At first, movie theater employment seemed beneath a person with my education, but the truth was that I loved working at the Halls Ferry Eight. (Two screens were added a couple of months after I started.) When it was crowded and busy, I filled in by selling tickets or soda and popcorn. I came to life and gathered energy from the people and all the activity around me. And, I loved watching movies, as I often did, during the long intervals between the breaks in shows. I saw E.T. and Sophie’s Choice dozens of times.

In fact, I dreamed about the movie theater that I frequented as a child, the Warwick, in Marblehead, Massachusetts, where I grew up. In the dream, which occurred several times, the Warwick was huge with many auditoriums in addition to the one I remembered from childhood. The extra auditoriums were offset at different levels and angles from other parts of the theater and were seldom used. The seats in the sprawling dark auditoriums were dusty, and sunlight filtered in though the open back doors.

The Marblehead theater as it looked in my childhood.

The Warwick Theater showing the single auditorium as it appeared when I was a kid. Photo courtesy of Dan Dixey’s “Historic Marblehead Images.”
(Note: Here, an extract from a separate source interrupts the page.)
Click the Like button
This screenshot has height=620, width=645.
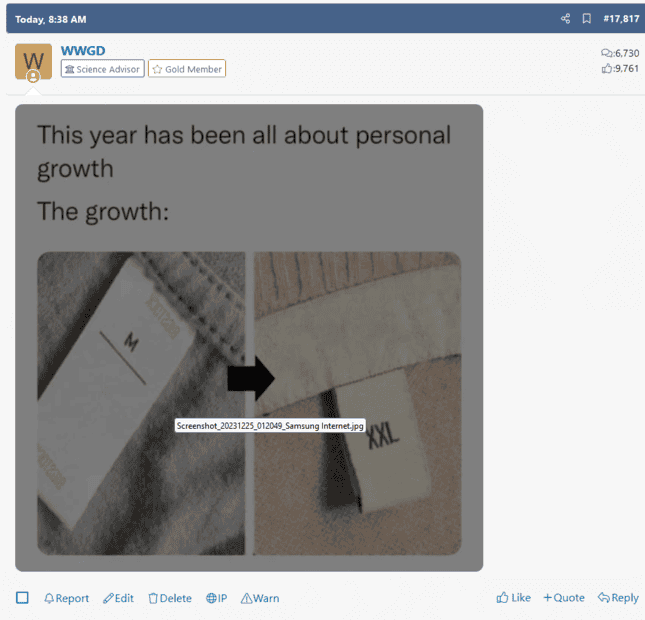[513, 598]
The recurrent dream prompted me to call Tom McNulty, a slender bearded man about my age and height and the third generation owner of the Warwick, during a visit to my parents in Marblehead. “Sure, I’ll be glad to give you a tour,” he told me when he learned that I managed a cinema. Tom showed me all around the theater, including the vacant apartment off the projection booth on the second floor, where his grandparents had lived after opening the theater in the 1920s. They had named the Marblehead theater for Robert Warwick, a popular silent film actor of the day.